This is Marilyn Monroe:
A lot of words come to mind when you see her picture. The most commonly-used descriptions usually include references to her blondeness and her “iconic curves”, and there’s no denying that Marilyn was both hella platinum and possessing of a very impressive bosom.
However, she was not fat.
She was not even big, not by 1950s standards and not by today’s standards.
A few years ago, there was an exhibition of some of Marilyn’s most well-known film costumes. I read articles about how that journalists and gallery attendants alike were surprised by the petite sizes of the woman who is now the posthumous champion for “curvaceous” figures. Her famous Seven Year Itch dress was measured and would now be considered a size 8 Aussie/4 US. She was five-two and her measurements as provided by dress-maker were 36-22-35. Even with a few inches’ grace, that’s still a very tiny little lady.
She famously stacked on a few pounds around the time that she filmed Some Like It Hot. The reported reasons for this vary: Some speculate that it was related to drug-taking while others claim that she was depressed and developed a compulsive eating disorder.

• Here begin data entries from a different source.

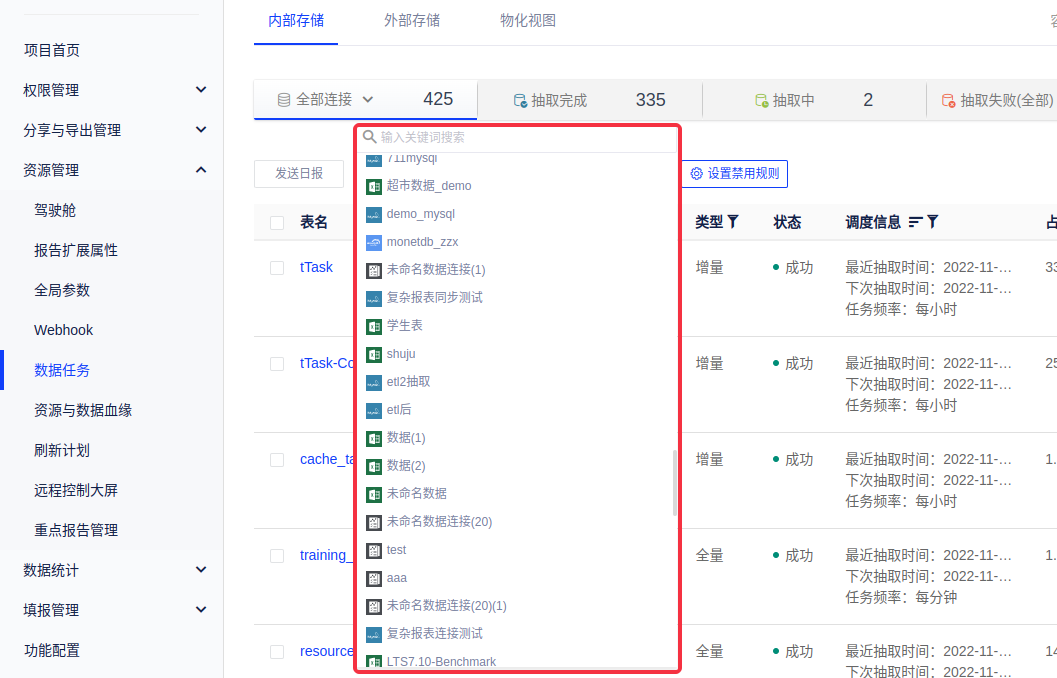Click the gear icon in 设置禁用规则
1057x678 pixels.
click(696, 174)
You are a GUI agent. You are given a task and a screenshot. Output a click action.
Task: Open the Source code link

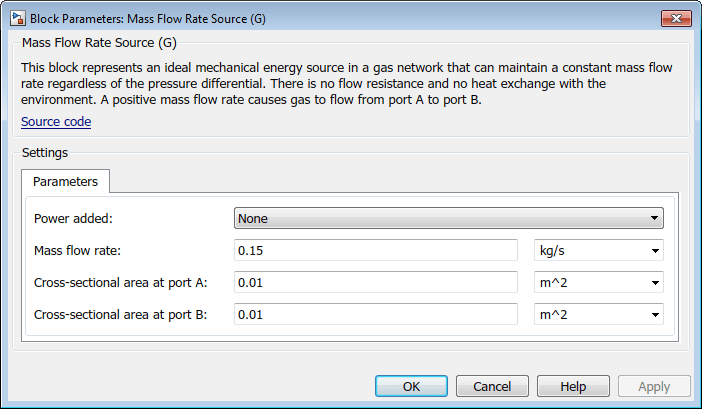coord(56,122)
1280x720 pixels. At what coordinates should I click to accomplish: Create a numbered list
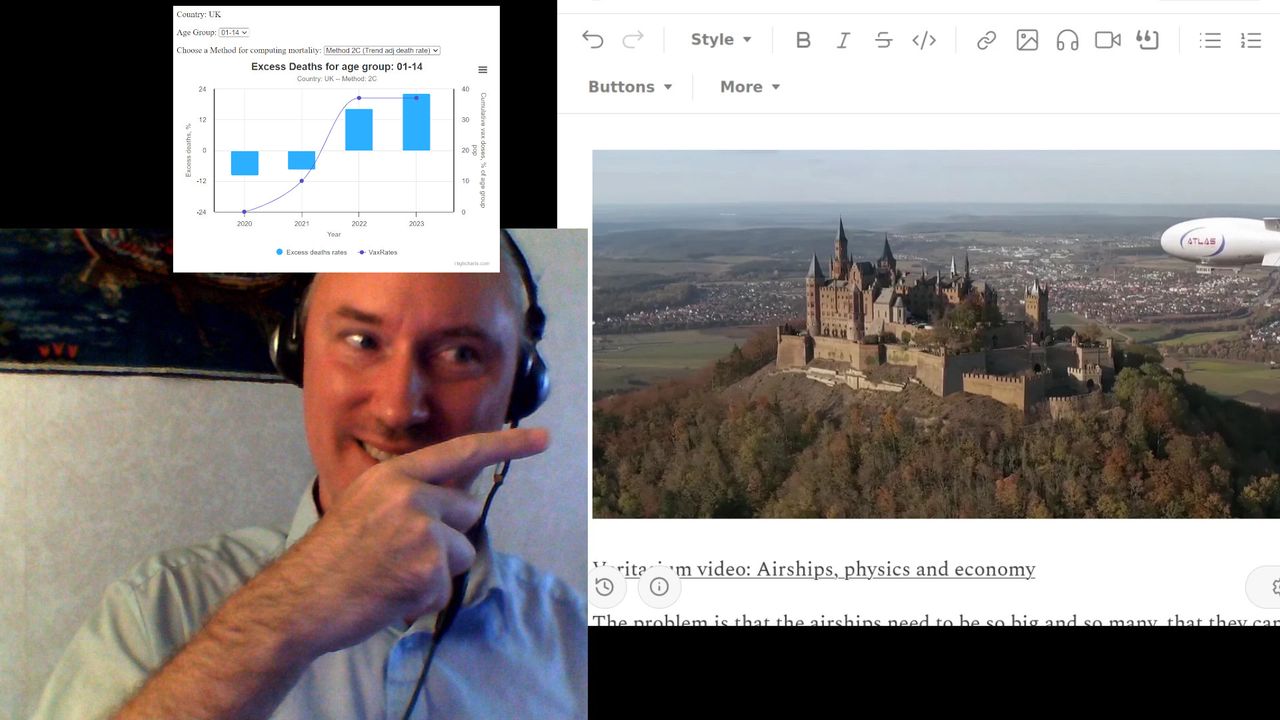coord(1250,40)
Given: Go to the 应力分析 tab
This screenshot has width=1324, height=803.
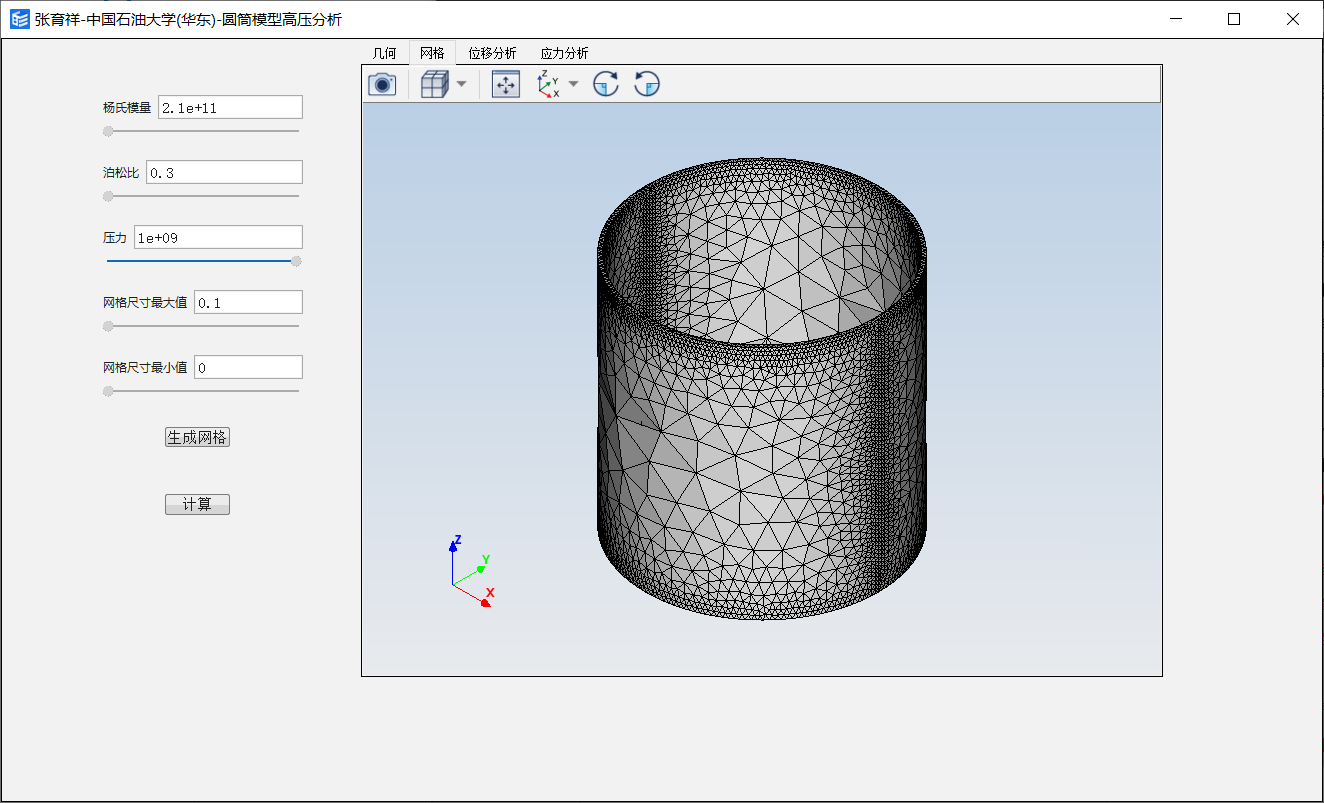Looking at the screenshot, I should tap(564, 54).
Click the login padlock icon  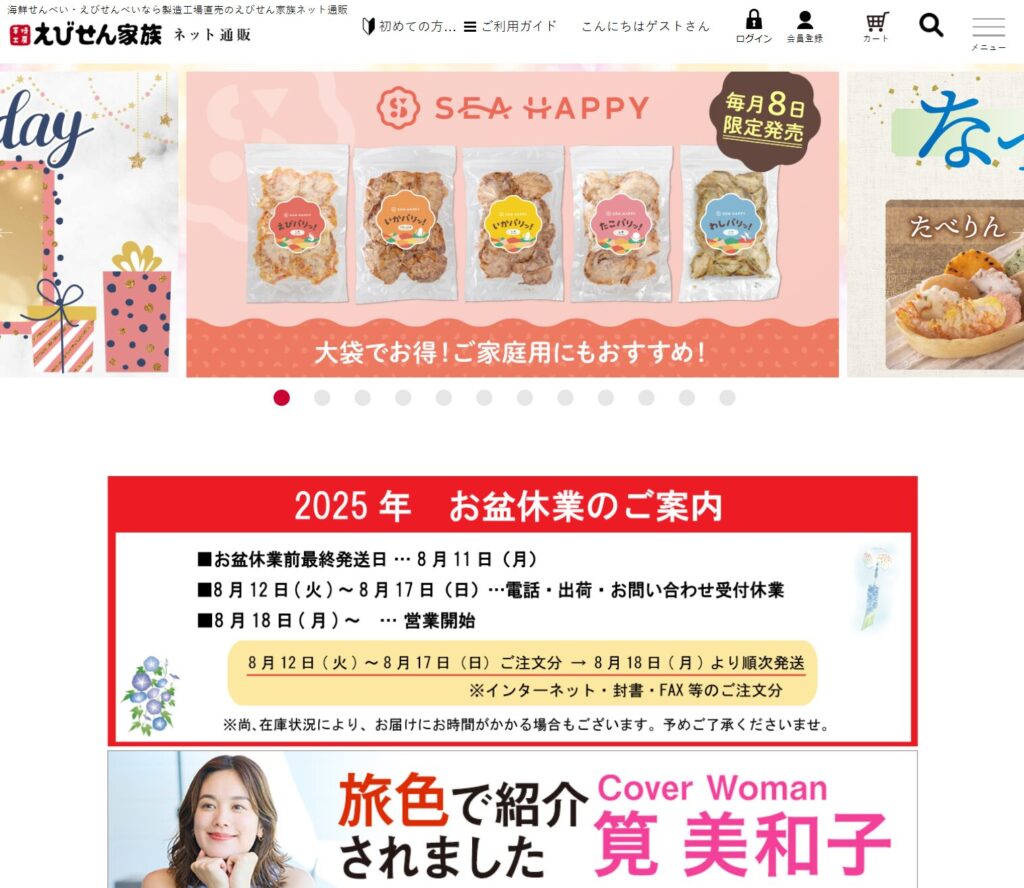point(754,19)
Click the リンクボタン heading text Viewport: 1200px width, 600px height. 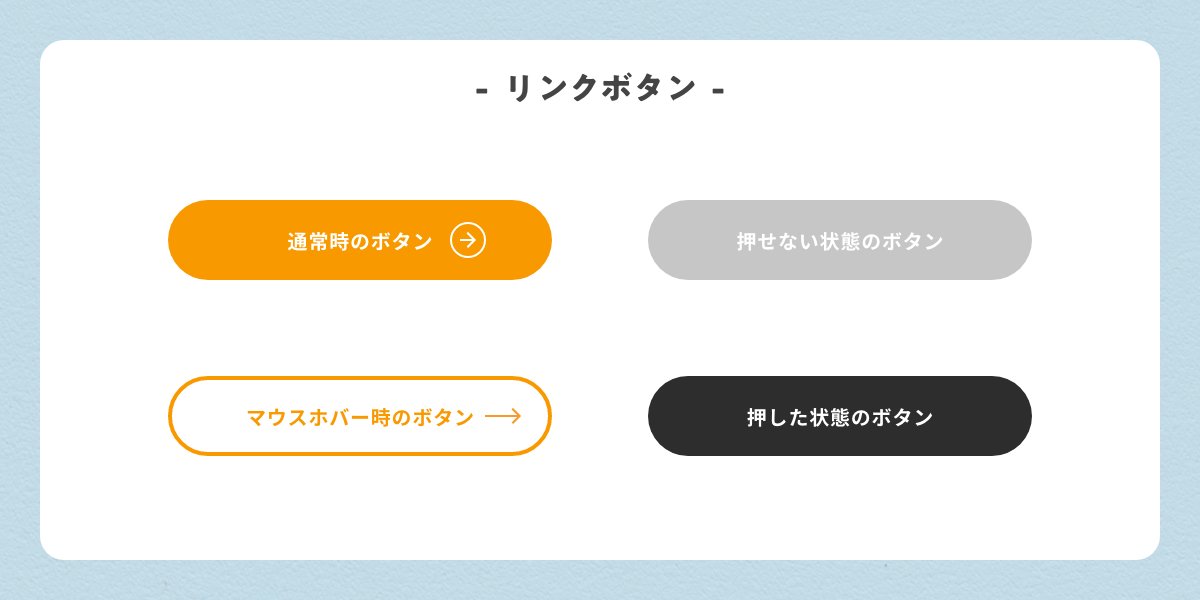click(x=600, y=88)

Whatever the reason, at her largest she was still looking like this:
Which is why I find it intolerably frustrating when people use her justifiably-admired body to excuse themselves for looking like this:
I am not advocating skinniness, or even a certain body weight or size, as the “right” female shape. There isn’t a right shape: Nature seems to have a rough idea of a basic format but gets pretty creative on the specifics from person to person. That’s cool. That’s normal.
To me, though, there’s a huge difference between being proud of your natural shape and being proud of being unhealthy.
Before people hurt themselves calling me a bitch, I am not talking about people who are a little out of shape or who don’t look like this:
I’m talking about people who are well over the healthy body weight for their frame, who justify their unnatural size and poor lifestyle choices by saying that they’re championing for “real” women like Marilyn Monroe. “Back when people knew what was sexy!” they cry, around mouthfuls of deep-fried Snickers bars. “Big is beautiful! I’m not ashamed of being a real woman! If you can’t handle it, that’s your problem!”
No. That’s not right at all. Stop it.
There are many reasons that people put on weight that aren’t simply related to poor diet and exercise. Depression, eating disorders, medication, etcetera. That’s completely understandable. There are also many different body types. Some people can exercise all day and eat a diet so healthy that nutritionists spontaneously orgasm at the sight of their pantry, but still have love handles. That’s just life.
But there are limits.
I have had an eating disorder. Back at my thinnest, I weighed about 40 kilos (I’m 167cm). I had people stopping me in the street, expressing concern for my health and appearance. In one hilarious and perplexing instance, a man shoved a fistful of walnuts at me and commanded, “Eat! You’re too skinny!” and walked away. That was strange, but his heart was in the right place. He saw someone who was, in his eyes, unhealthy and who needed to change their lifestyle.
You see it in magazines and other areas of life, too. It’s apparently perfectly acceptable to loudly and righteously criticise a woman for being too thin (or to conversely condemn that too-thin woman for wearing jeans that give her a bit of muffin top), but the grossly-overweight person who is undeniably unhealthy is beyond reproach.
Too skinny or too fat: If you are living in such a way that takes you many many kilos away from the body type that you SHOULD be – that is, the one that you get when you eat well and exercise a bit – then that’s wrong. Don’t eat ice cream for dinner every night and tell me that you’re proud of your “natural” shape. Don’t act like you are a sassy superwoman, defying evil societal conventions as you wheeze up the three steps to the McDonald’s entrance.
You’re fat. You’re unhealthy. You are doing damage to your insides and your long- and short-term health. There’s curvy and voluptuous and there’s medically obese. Big isn’t beautiful. Healthy is, and let the chips of that fall wherever they may on the scales.
People have every right to eat what they want, be the shape that they want, and look in the mirror and feel good about what they see. But please, people. Stop acting like an unhealthy lifestyle is something to be proud of. It’s your choice but don’t warp it into something it’s not.
And for god’s sake. Stop making poor Marilyn the spokesperson for your cause. I’m sure she wouldn’t appreciate it.